The radial pressure required to completely prevent transverse strain while maintaining 1500 psi axial pressure is greater than 1500*μ because the cylinder is being compressed in three dimensions. Also, the axial strain is less than the unconfined value.

Ties act as confinement steel and may theoretically resist a small portion of transverse strain, but it is not normally considered in design because (a) transverse strain is very small and (b) the ties must stretch in order to carry any load so that the differential strain is negligible.

BA

 

[Ron]

Lejam...in the range where stress and strain are proportional the ratio applies to either stress or strain

 

[lejam]

Thanks BA,

But the purpose of concrete jacket retrofitting is to resist the transverse strain... which is very small amount... do you think they can effectively do that? All concrete jackets have longitudinal bars at the ends and stirrups just like that of a column but it is wrapped to the original column. I wonder how can it effectively resist the tiny transverse strain of the orignal column at the ultimate strength when concrete is crushing.

If concrete jackets can't resist that tiny transverse strain (can it?). Maybe it's more practical usage is in avoiding the crushed concrete from shearing outwards by its confinement?

 

[Ron]

Sorry BA...I should have read your post before posting mine. Didn't mean to repeat what you had already more clearly stated!

 

[BAretired]

No problem Ron. But maybe you'd like to field the latest question about concrete jacket retrofitting as it is a little outside my area of expertise.

BA

 

[Ron]

BA...I'm no expert in it, but have a few points to offer.
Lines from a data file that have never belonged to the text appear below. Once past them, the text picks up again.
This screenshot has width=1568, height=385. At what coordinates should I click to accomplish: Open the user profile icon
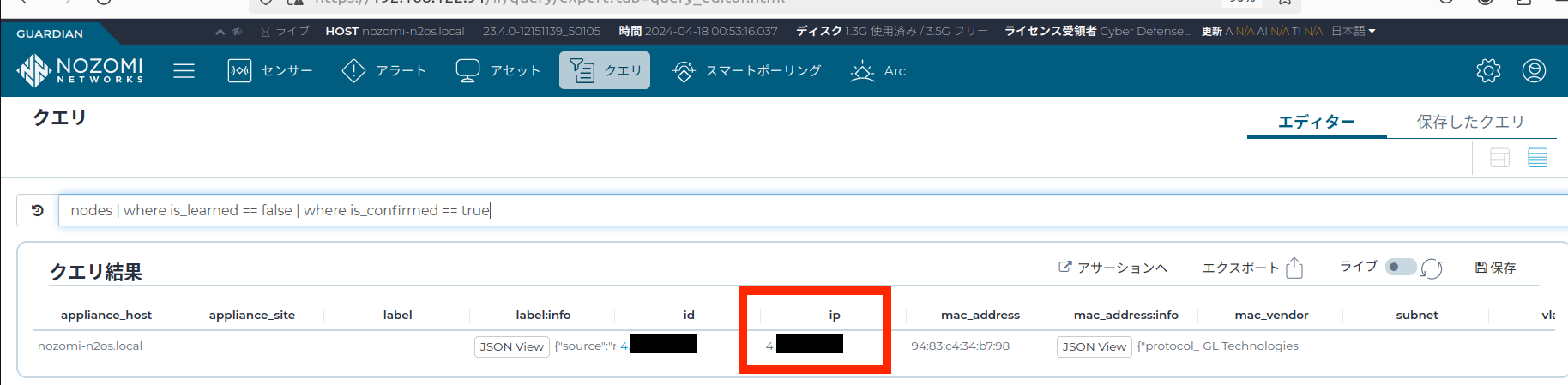1534,71
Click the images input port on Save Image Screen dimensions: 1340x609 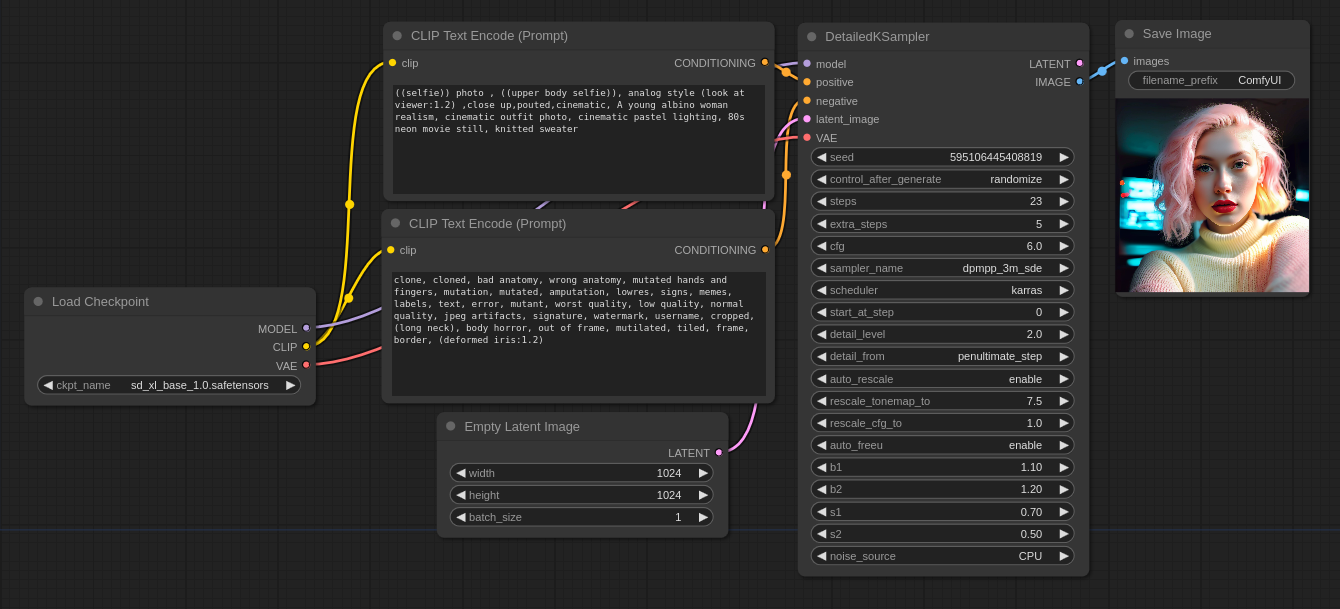[x=1124, y=61]
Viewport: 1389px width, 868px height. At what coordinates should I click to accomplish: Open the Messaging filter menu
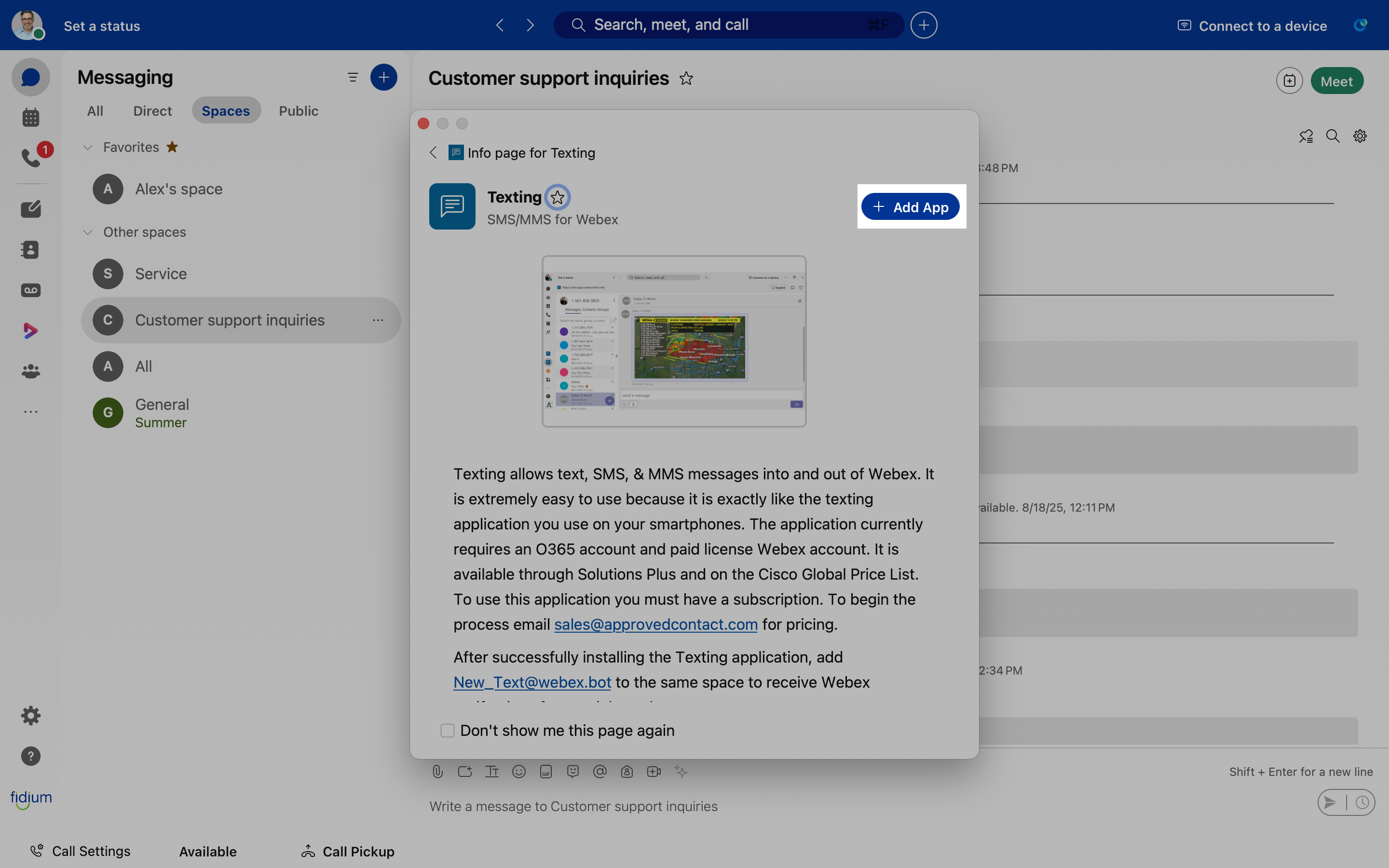pos(353,78)
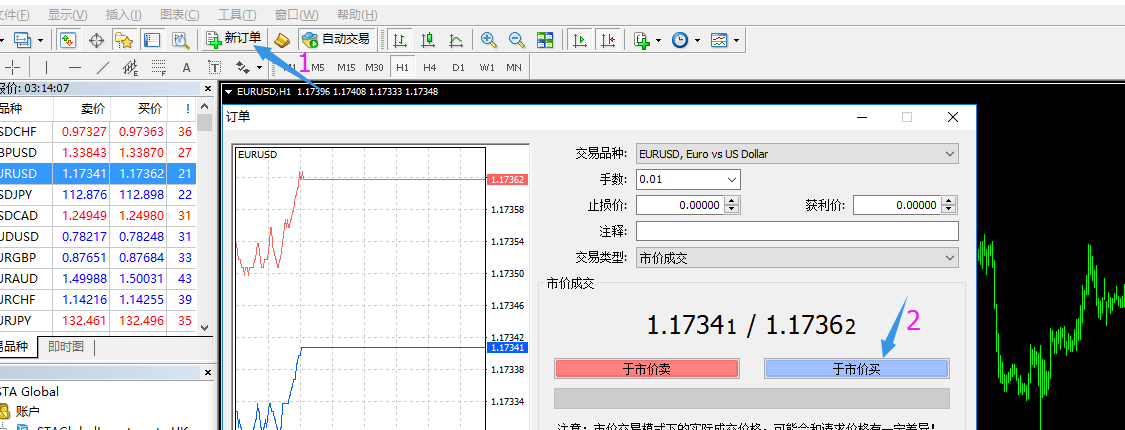Screen dimensions: 1125x430
Task: Click the red 于市价卖 sell button
Action: pyautogui.click(x=646, y=368)
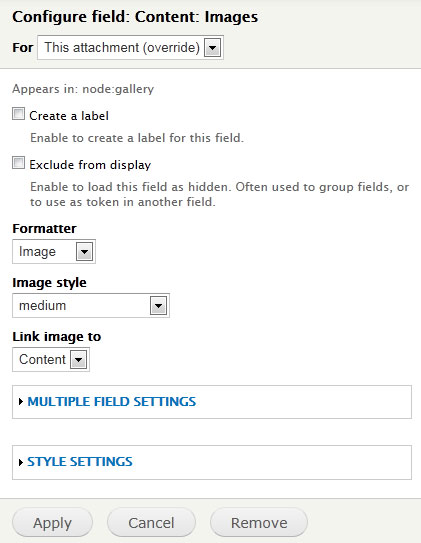
Task: Click the 'Create a label' text label
Action: click(69, 116)
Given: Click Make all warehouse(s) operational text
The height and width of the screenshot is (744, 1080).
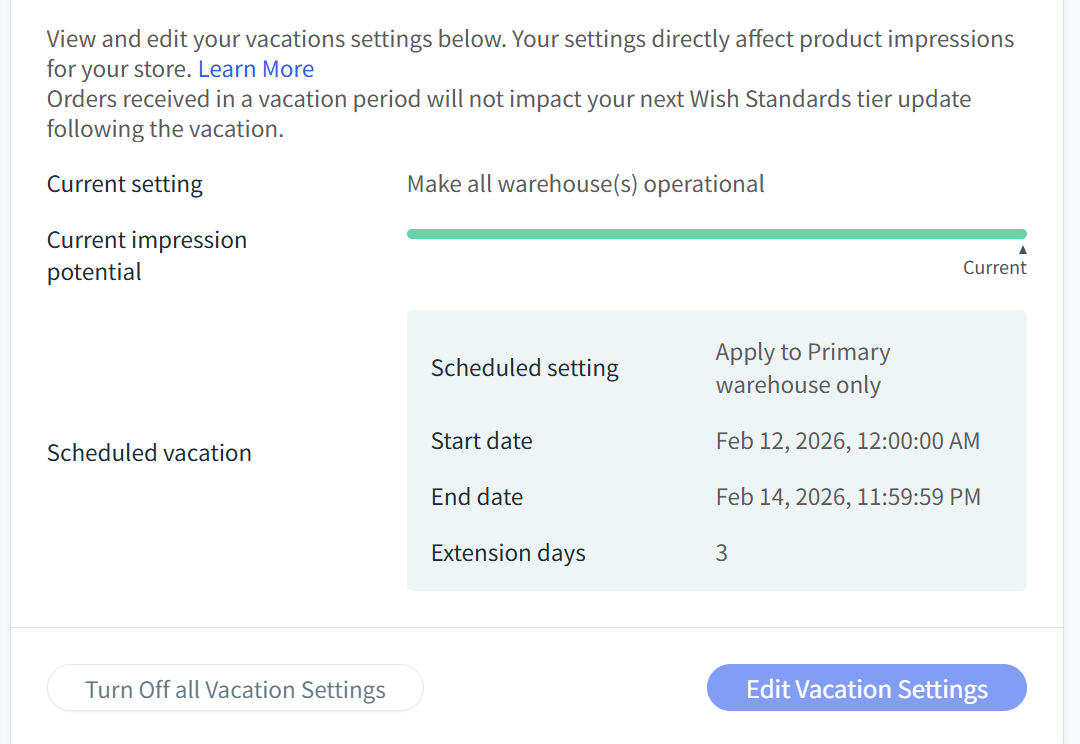Looking at the screenshot, I should click(x=585, y=184).
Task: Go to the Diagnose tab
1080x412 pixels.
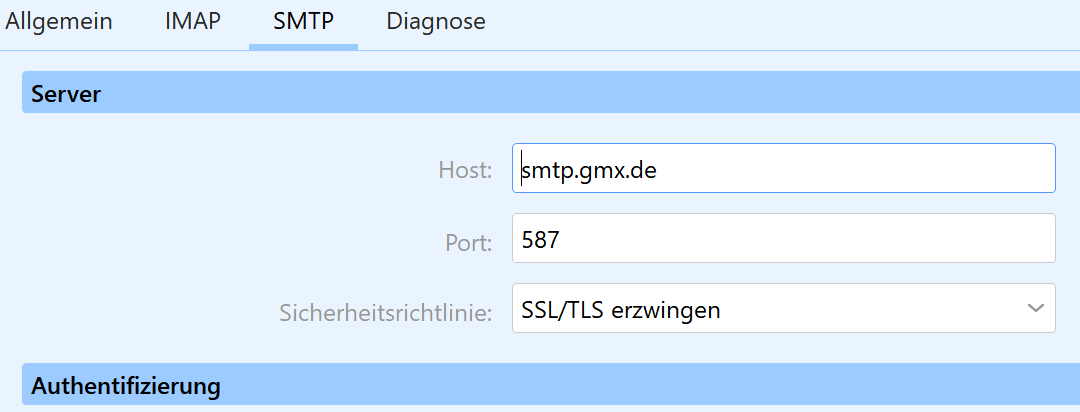Action: pos(436,21)
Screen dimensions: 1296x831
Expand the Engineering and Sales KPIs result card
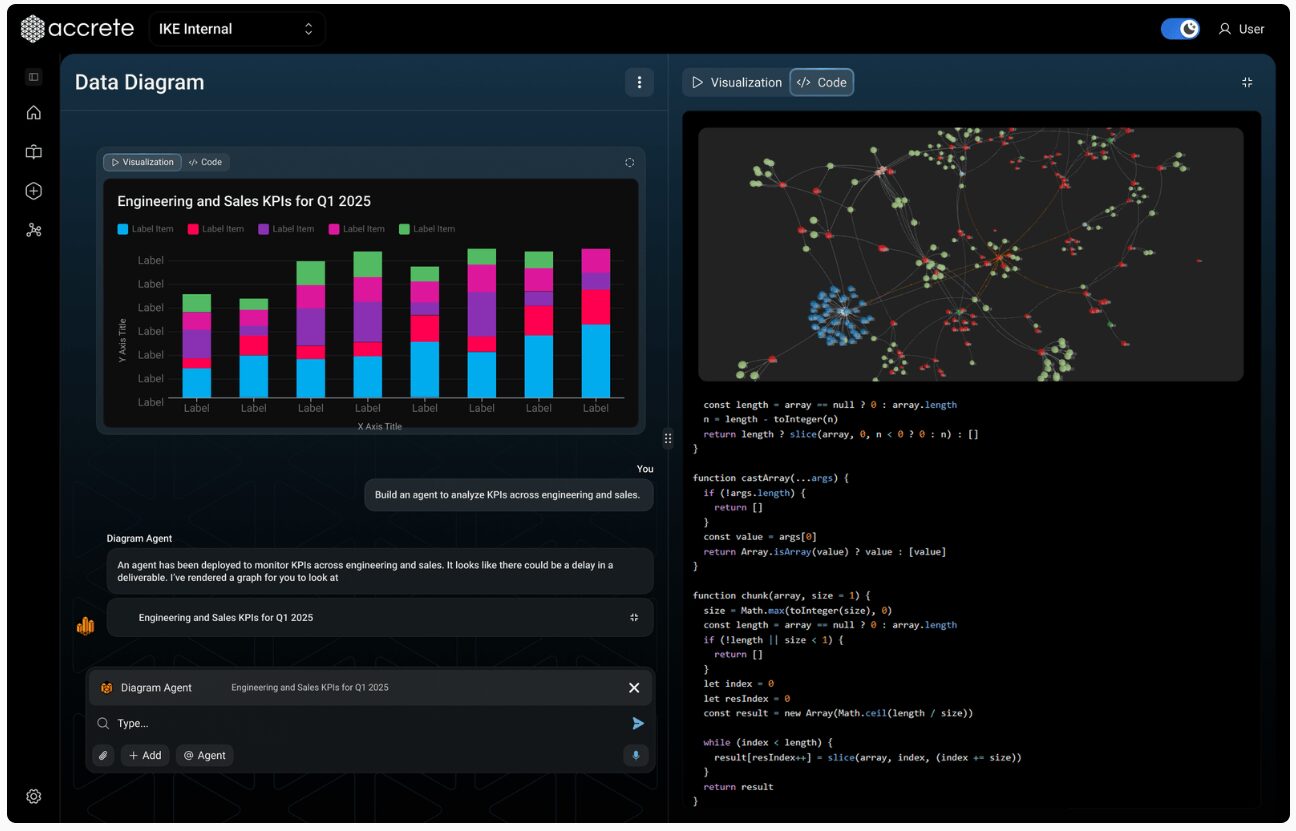pos(634,617)
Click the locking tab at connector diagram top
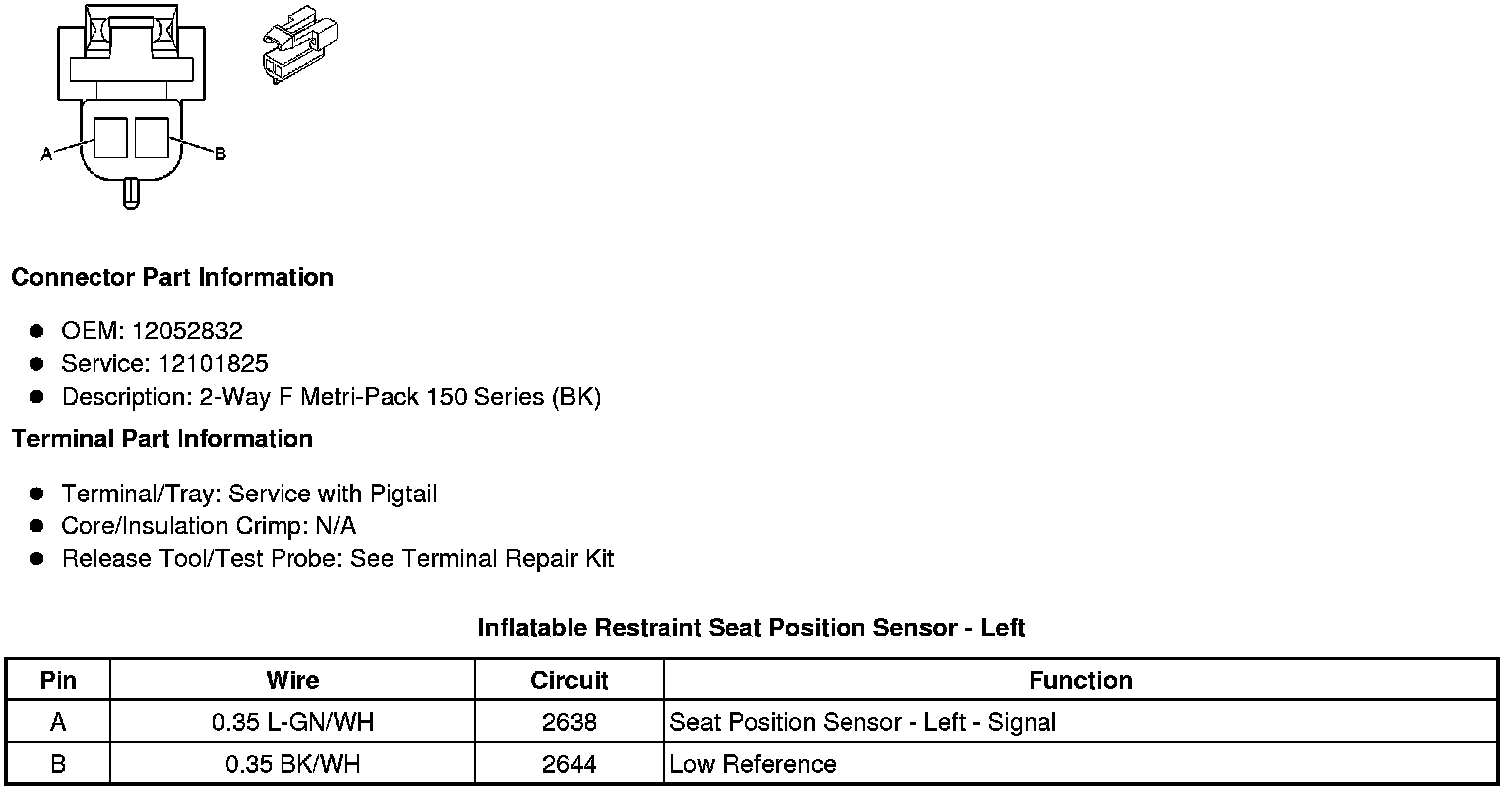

First, the stress levels in the columns should not be close to f'c, unless this is a renovation/change of use with higher load considerations. If the loading can be determined properly, then a solution can be effected.

For jacketing, let's consider a round column, concentrically loaded. If the lateral strain is computed properly, then the lateral strain from the column will impose a stress on the jacket. That stress is hoop stress. Tensile reinforcement can then be determined to resist the hoop stress. Using this approach, there is inherent strain compatibility in the repair.

If there is no concern about localized crushing at the top or bottom of the column and it is only a mid-height concern developed from Poisson's ratio, then the jacket should be isolated from the top and bottom to remove direct axial load from the loading at the top or bottom of the column. That simplifies the condition and the analysis. Note that some axial load will still exist in the jacket from contact and bonding friction of the column face. This must be considered.

If the columns are rectangular (including square!), the stress distribution is a little different but the same concepts apply.

For jacketing like this, I would consider a carbon fiber overlay, provided the differential stresses are reasonable.